Excerpted records Start Marker

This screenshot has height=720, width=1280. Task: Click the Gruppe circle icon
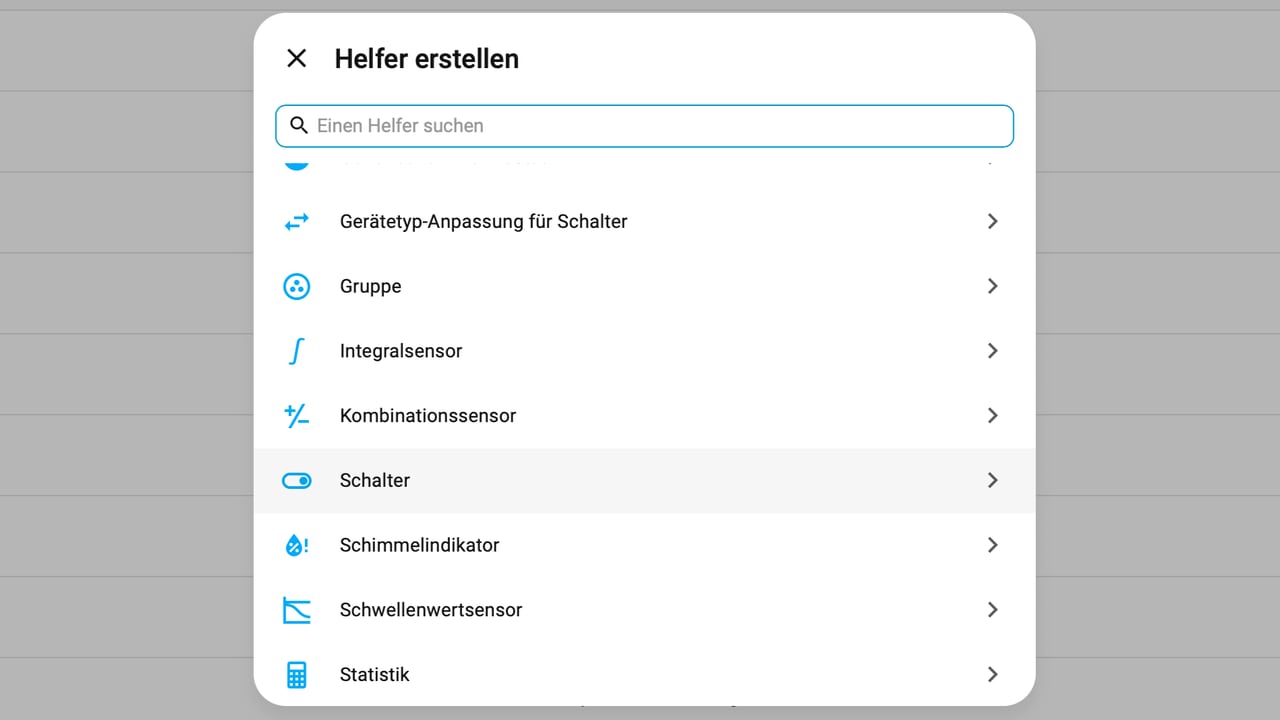point(297,286)
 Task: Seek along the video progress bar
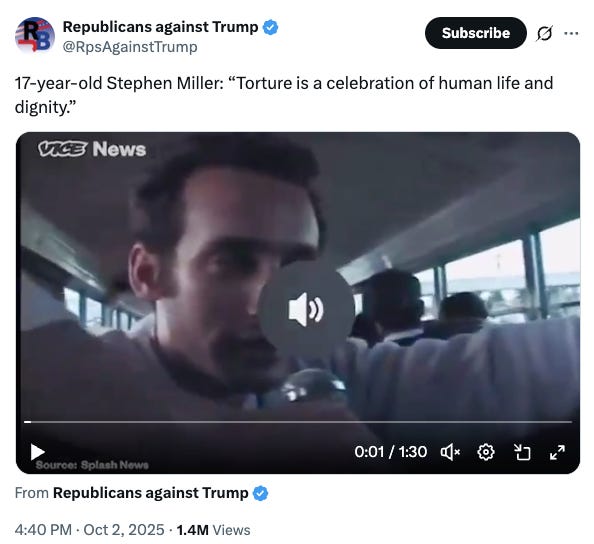[x=298, y=422]
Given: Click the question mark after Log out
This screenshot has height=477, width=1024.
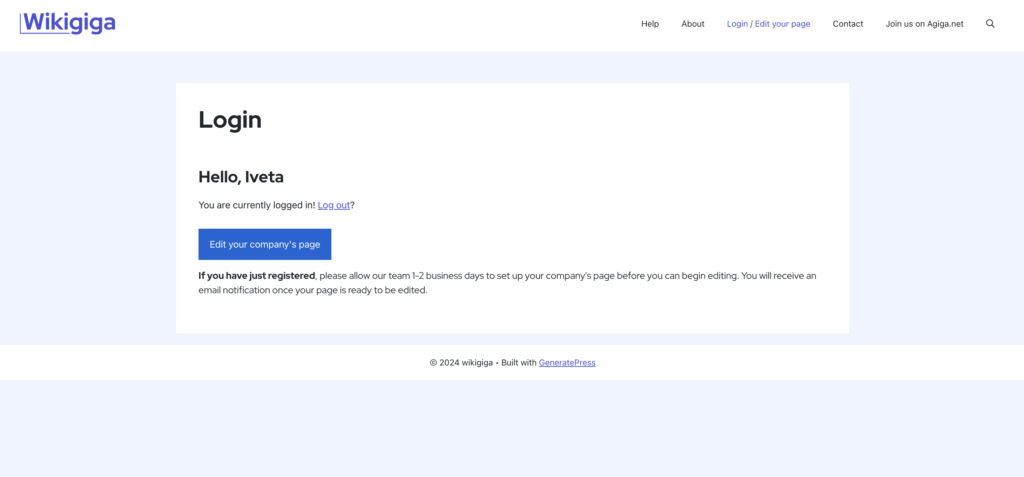Looking at the screenshot, I should point(353,205).
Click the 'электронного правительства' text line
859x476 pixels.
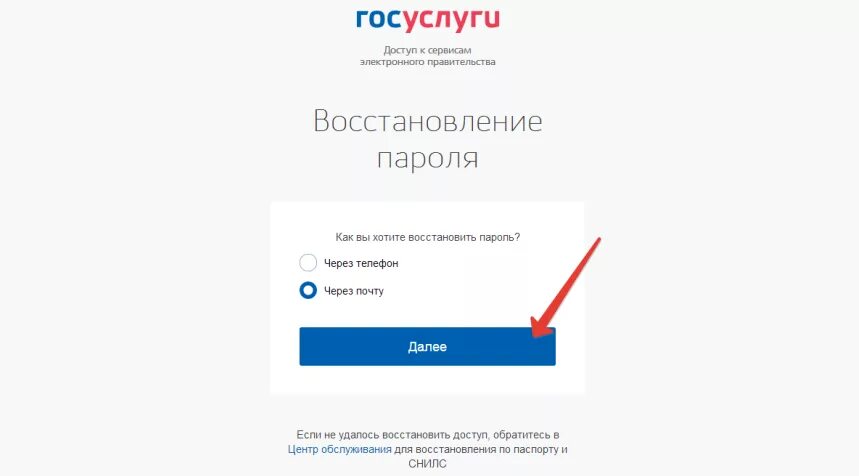(428, 62)
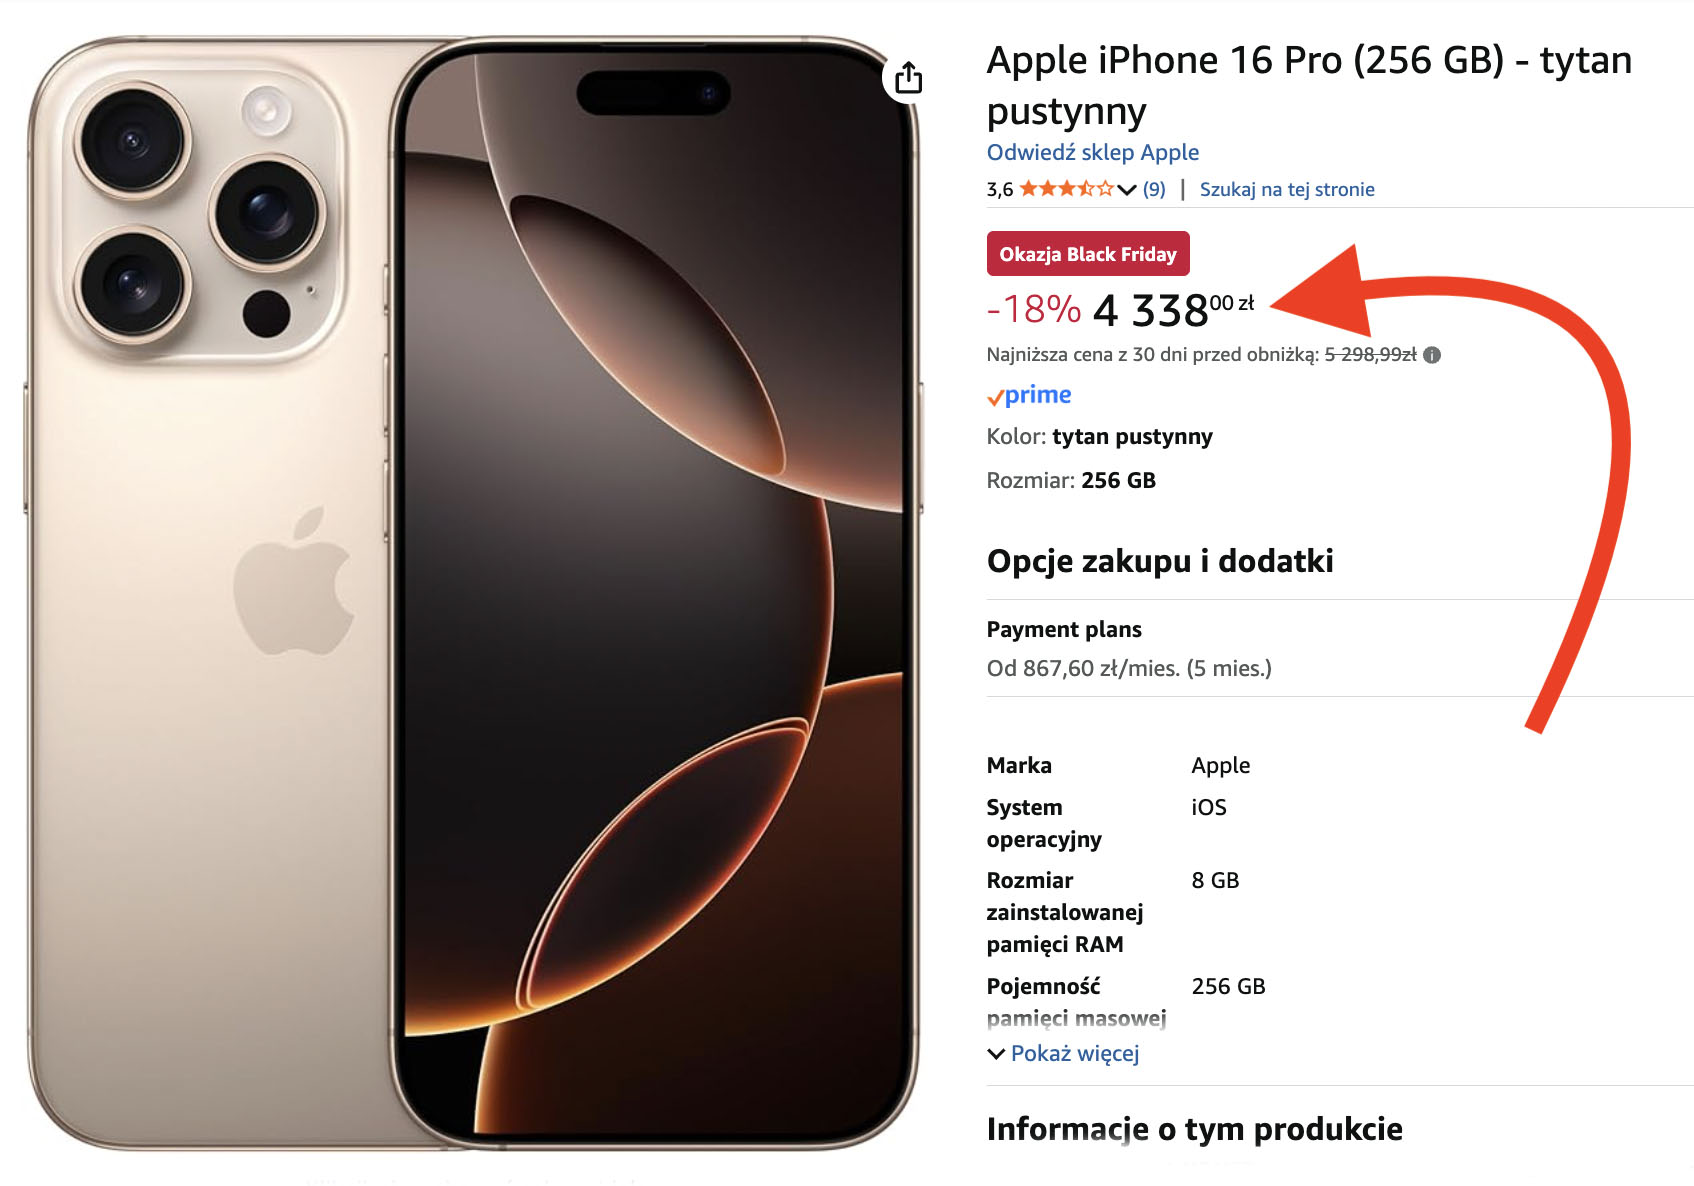The height and width of the screenshot is (1186, 1694).
Task: Click the info icon beside 5 298,99zł
Action: tap(1432, 355)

Excerpted records End Marker

Description of the task: Please repeat the data above exactly as it appears, pictures excluded.

Completed task:
This screenshot has height=720, width=1280. Task: Click the Gruppe circle icon
point(297,286)
 Task: Seek along the video progress bar
[x=298, y=422]
Given: Click the question mark after Log out
This screenshot has height=477, width=1024.
Looking at the screenshot, I should point(353,205).
Click the 'электронного правительства' text line
859x476 pixels.
(428, 62)
The height and width of the screenshot is (1186, 1694).
Task: Click the info icon beside 5 298,99zł
Action: tap(1432, 355)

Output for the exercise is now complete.